The Associated Press reports that millions of people are resisting pressure to sign up for Facebook, and a new study suggests that 93% of users “hate” the relatively new Timeline – with some even threatening to quit.

But before you call your broker and cancel your order in tomorrow’s initial public offering of Facebook shares, consider this: It doesn’t matter. 

The slowing growth of user numbers and the fact that some people are holding out should not be surprising. At some point, Facebook will likely saturate all of the markets it enters, and without opening new markets like China, it will not see the rapid growth that marked its first eight years. And even as growth slows, Facebook still has about half of all Internet users signed up, and accounted for nearly one in 10 of all U.S. Internet visits last month.
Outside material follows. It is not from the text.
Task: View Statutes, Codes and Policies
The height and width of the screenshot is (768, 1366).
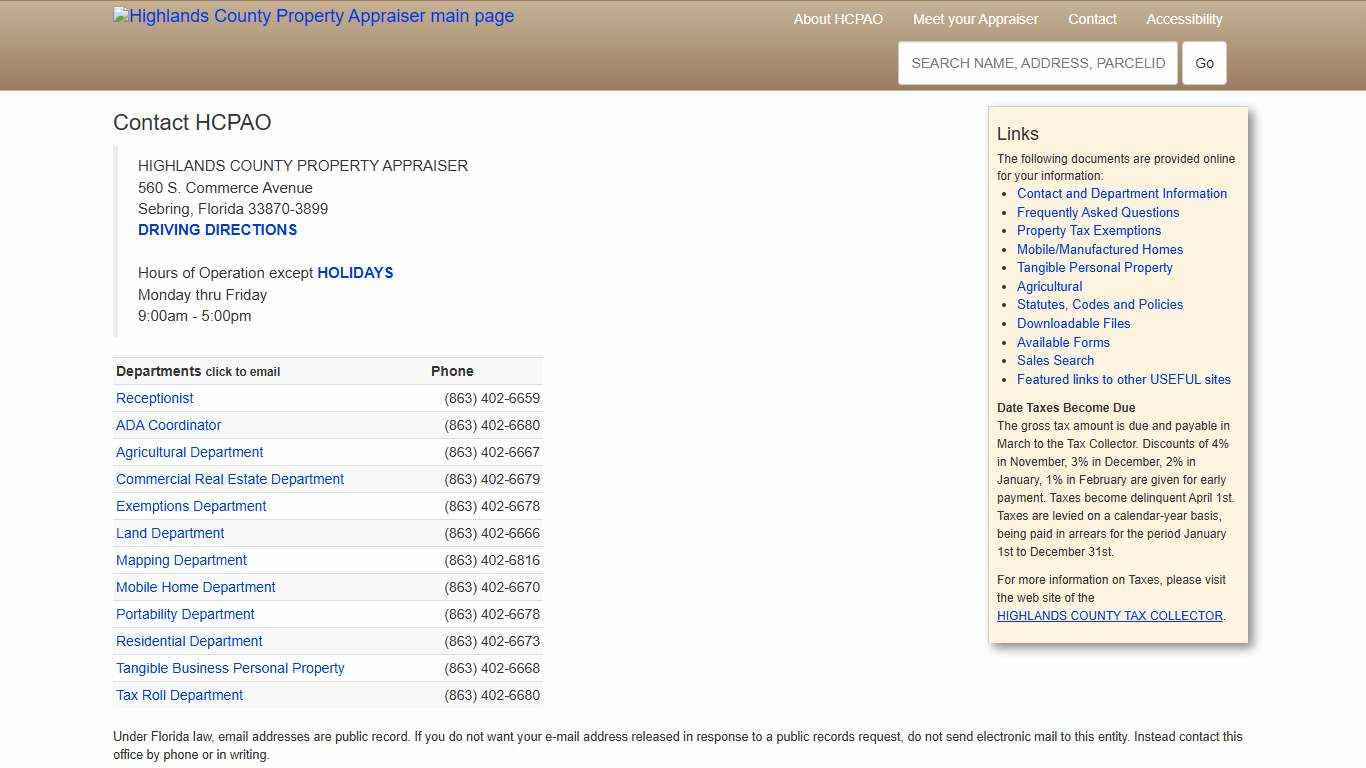Action: point(1100,304)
The Timeline study by Attensity is more troubling at first glance. The company used its text analytics software to scan 138,572 Facebook posts about Timeline and found that 93% of them contained negative sentiment, ranging from “Timeline complaints” to the seemingly more damning “switch to another social network” and “will delete Facebook.”

Attensity did not give specific dates of when the study was conducted, saying only that the comments were analyzed over a six-week period that included March 31, when brands were required to switch over to Timeline. The study results also didn’t indicate whether users made good on their threats to leave Facebook.

That’s a crucial bit of information, because in the past Facebook has waited out initial criticism of changes; users eventually adopt and even embrace them. Indeed, when Facebook first started rolling out Timeline last fall, many complained about the loss of features that had been the target of complaints when Facebook did a major redesign in December 2010.

And even if people do quit, chance are good they will come back; by one estimate, as many as two-thirds of people who deactivate their Facebook accounts eventually rejoin the service.

The Attensity study, the Associated Press article and, frankly, this post are all doing the same thing: Taking advantage of the big buzz around Facebook’s IPO. But everyone knows Facebook is big and will remain big for the foreseeable future. The key, and the only story that really matters at this point, is whether Facebook can find a way to change those big user numbers into big revenue numbers.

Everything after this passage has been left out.